▶ [EXERCISE GOAL]:
Could you recast the data, from its first line through the line containing "Looking at the screenshot, I should (598, 417).", as a JSON list of strings with one string per line and blank lines omitted?

▶ [STORED RECORDS]:

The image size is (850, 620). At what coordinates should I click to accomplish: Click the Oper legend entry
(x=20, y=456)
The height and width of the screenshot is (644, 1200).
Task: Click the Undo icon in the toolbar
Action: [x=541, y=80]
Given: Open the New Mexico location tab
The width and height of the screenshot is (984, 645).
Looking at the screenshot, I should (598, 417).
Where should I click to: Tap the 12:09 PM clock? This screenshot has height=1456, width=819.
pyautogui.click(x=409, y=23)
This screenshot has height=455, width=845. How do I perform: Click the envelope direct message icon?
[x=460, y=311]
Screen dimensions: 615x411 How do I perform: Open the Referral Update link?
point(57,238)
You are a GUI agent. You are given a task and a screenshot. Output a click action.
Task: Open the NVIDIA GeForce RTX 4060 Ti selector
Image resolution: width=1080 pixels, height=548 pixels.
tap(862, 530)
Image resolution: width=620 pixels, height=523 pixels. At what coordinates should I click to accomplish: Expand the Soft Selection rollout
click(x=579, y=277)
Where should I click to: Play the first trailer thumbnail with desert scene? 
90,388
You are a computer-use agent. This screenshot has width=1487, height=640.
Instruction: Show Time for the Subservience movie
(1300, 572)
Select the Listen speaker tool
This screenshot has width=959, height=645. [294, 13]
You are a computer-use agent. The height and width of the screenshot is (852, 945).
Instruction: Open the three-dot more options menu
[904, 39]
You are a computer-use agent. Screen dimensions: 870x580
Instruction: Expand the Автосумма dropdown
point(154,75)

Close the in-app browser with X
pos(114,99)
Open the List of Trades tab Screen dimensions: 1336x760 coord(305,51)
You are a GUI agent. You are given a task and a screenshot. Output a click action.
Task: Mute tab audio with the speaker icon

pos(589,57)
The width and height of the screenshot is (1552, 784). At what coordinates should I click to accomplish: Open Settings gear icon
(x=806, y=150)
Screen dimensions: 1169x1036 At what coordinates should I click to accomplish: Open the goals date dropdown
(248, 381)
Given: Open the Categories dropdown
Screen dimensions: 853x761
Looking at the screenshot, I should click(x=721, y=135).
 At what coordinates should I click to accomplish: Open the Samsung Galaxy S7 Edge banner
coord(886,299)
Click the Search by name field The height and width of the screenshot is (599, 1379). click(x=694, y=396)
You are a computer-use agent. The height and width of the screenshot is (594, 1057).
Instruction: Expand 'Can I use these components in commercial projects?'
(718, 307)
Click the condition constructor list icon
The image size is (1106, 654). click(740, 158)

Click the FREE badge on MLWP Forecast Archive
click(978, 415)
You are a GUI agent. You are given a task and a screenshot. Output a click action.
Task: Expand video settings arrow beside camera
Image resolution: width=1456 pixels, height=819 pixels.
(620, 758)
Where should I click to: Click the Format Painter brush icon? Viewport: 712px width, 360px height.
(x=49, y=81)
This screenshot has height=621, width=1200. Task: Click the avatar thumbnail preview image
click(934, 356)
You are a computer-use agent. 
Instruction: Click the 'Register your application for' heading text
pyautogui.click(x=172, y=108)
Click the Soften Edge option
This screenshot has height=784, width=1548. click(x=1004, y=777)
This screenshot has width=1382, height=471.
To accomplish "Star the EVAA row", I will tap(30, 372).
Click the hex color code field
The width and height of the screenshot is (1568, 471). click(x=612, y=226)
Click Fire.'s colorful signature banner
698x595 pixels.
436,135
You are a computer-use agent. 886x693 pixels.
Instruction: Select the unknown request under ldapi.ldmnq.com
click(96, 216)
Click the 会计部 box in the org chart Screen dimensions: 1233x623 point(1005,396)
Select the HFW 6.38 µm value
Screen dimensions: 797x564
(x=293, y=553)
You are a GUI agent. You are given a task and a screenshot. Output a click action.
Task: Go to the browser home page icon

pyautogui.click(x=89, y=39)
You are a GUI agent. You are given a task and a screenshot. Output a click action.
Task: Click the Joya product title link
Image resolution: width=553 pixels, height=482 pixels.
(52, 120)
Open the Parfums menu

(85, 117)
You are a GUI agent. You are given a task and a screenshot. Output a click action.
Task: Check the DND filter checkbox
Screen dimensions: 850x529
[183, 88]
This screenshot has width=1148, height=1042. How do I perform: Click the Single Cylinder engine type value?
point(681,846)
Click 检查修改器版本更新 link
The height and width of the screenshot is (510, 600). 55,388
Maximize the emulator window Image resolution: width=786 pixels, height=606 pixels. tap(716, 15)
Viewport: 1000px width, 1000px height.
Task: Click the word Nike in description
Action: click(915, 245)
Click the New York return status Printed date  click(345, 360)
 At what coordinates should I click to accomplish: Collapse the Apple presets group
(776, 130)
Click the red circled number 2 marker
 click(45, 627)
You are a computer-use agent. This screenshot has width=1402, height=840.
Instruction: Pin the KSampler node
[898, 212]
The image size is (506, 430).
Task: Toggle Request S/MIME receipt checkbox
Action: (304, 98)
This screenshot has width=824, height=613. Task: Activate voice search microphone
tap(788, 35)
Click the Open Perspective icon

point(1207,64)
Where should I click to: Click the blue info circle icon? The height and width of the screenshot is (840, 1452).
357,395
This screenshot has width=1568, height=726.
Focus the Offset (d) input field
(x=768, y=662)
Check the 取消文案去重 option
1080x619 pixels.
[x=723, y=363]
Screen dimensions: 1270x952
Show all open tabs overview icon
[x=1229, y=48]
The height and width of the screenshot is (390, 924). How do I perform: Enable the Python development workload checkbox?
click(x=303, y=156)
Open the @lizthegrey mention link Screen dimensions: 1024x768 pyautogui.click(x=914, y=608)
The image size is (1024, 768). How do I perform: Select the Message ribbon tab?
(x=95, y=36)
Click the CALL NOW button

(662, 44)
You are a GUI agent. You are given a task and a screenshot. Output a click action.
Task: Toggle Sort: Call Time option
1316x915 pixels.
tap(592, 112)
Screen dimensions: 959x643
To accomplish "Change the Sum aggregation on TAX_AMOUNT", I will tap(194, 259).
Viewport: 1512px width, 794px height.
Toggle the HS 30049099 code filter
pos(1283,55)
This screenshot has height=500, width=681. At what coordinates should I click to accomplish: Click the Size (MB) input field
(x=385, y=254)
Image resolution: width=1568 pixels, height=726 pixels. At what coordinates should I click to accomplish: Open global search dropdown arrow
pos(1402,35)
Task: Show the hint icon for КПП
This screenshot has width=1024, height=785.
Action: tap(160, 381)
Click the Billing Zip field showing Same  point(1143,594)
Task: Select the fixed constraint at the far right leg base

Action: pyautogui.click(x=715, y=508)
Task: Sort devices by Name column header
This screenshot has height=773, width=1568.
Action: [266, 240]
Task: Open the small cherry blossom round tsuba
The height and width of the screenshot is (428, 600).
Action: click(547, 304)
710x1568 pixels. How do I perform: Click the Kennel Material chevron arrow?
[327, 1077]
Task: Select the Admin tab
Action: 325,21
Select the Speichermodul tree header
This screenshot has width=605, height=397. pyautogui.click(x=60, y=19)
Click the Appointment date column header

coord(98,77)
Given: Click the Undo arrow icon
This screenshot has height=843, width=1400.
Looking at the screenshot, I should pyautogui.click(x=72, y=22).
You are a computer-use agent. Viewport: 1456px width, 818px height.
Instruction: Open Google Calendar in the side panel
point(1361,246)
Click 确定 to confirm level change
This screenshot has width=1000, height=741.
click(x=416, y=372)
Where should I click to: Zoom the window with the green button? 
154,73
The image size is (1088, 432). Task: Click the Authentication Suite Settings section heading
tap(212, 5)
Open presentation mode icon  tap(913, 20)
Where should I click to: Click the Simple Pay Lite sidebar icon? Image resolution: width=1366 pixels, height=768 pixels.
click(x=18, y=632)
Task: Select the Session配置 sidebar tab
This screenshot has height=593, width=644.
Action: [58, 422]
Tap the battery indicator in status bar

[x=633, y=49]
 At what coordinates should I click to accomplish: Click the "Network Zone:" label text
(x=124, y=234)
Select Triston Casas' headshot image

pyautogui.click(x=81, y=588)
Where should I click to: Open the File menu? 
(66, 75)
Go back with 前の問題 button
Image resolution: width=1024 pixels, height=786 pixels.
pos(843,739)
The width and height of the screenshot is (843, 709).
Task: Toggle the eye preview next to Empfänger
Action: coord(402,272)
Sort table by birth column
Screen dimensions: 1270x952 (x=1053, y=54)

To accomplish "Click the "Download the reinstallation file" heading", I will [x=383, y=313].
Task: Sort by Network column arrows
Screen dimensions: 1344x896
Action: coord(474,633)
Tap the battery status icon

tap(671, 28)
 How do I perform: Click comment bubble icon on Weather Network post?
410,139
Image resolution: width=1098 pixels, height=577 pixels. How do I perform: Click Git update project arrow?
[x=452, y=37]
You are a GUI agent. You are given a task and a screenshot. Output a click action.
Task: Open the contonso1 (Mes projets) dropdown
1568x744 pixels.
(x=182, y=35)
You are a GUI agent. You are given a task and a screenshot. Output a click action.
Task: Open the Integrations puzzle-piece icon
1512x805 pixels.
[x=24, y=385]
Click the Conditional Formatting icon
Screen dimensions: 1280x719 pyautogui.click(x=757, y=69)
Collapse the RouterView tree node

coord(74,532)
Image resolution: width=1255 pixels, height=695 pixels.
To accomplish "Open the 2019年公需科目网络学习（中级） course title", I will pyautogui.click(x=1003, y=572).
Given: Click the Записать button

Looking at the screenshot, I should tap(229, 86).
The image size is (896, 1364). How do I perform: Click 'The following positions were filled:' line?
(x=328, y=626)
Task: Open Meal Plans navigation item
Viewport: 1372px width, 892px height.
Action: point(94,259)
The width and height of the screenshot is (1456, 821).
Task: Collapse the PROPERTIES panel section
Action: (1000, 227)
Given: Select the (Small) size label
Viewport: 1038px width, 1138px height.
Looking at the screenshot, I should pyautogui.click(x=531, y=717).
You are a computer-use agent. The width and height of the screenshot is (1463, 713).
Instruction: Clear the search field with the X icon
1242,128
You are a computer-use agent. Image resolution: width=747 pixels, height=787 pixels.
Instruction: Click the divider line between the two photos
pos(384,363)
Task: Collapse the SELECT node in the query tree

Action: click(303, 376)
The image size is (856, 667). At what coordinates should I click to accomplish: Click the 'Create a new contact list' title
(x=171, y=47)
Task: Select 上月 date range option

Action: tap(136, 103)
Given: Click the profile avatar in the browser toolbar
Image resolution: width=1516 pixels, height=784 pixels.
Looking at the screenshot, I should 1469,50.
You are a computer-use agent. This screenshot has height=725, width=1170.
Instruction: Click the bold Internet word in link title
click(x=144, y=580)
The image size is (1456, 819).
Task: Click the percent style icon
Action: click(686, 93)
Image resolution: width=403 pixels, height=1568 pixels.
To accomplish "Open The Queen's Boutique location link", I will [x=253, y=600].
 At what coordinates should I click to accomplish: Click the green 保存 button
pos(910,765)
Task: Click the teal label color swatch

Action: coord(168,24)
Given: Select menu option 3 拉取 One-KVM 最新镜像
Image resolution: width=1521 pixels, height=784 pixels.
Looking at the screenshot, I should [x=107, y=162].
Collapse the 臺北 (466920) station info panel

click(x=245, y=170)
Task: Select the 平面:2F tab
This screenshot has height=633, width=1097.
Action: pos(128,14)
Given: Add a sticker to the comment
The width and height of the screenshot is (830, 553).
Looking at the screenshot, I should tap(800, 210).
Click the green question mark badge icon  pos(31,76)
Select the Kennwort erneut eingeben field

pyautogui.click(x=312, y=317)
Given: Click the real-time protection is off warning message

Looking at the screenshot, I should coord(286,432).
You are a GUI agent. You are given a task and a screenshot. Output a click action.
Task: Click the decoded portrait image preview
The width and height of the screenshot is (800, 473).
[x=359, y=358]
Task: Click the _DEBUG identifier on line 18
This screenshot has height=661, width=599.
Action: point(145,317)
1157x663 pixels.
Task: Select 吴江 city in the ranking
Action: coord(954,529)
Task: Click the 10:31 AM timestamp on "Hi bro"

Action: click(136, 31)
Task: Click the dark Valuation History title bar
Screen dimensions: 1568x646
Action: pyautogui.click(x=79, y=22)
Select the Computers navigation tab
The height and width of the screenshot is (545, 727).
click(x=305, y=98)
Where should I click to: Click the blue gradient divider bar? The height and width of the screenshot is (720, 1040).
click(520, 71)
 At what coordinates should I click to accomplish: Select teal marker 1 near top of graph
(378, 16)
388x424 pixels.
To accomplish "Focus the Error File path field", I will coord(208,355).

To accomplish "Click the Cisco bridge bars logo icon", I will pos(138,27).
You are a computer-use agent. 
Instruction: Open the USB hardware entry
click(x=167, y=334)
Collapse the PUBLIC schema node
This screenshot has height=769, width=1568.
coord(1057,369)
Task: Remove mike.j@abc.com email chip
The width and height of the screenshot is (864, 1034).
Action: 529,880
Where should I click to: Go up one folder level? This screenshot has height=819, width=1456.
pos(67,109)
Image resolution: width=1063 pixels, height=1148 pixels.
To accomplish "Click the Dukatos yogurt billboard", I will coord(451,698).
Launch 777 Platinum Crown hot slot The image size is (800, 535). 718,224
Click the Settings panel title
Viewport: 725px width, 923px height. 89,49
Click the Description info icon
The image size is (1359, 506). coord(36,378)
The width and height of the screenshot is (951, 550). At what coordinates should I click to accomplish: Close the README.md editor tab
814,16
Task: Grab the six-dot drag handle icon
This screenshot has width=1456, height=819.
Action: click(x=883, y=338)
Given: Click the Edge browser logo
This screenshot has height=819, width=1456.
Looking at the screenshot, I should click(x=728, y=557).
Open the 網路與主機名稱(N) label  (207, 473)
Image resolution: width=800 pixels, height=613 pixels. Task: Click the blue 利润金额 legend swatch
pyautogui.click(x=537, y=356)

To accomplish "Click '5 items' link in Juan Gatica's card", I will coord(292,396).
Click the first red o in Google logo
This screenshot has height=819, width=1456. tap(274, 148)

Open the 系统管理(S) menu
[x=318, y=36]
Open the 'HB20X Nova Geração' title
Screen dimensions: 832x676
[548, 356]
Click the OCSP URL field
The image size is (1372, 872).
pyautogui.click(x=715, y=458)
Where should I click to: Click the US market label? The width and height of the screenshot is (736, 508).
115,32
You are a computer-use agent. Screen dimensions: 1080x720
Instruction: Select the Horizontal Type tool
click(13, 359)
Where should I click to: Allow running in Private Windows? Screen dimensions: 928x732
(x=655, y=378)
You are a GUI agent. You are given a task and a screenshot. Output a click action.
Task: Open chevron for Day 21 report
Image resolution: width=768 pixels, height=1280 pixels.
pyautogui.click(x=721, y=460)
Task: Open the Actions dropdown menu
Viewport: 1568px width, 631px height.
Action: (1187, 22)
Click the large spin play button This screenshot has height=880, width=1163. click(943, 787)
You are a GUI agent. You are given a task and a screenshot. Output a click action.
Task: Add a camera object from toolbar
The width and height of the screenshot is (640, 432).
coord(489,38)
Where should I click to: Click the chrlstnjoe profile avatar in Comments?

▶ [EXPECTED OUTPUT]:
[
  "The image size is (850, 620). At what coordinates should I click to accomplish: Click the Oper legend entry",
  "(x=20, y=456)",
  "The height and width of the screenshot is (644, 1200).",
  "Task: Click the Undo icon in the toolbar",
  "Action: [x=541, y=80]",
  "Given: Open the New Mexico location tab",
  "The width and height of the screenshot is (984, 645).",
  "Looking at the screenshot, I should (598, 417)."
]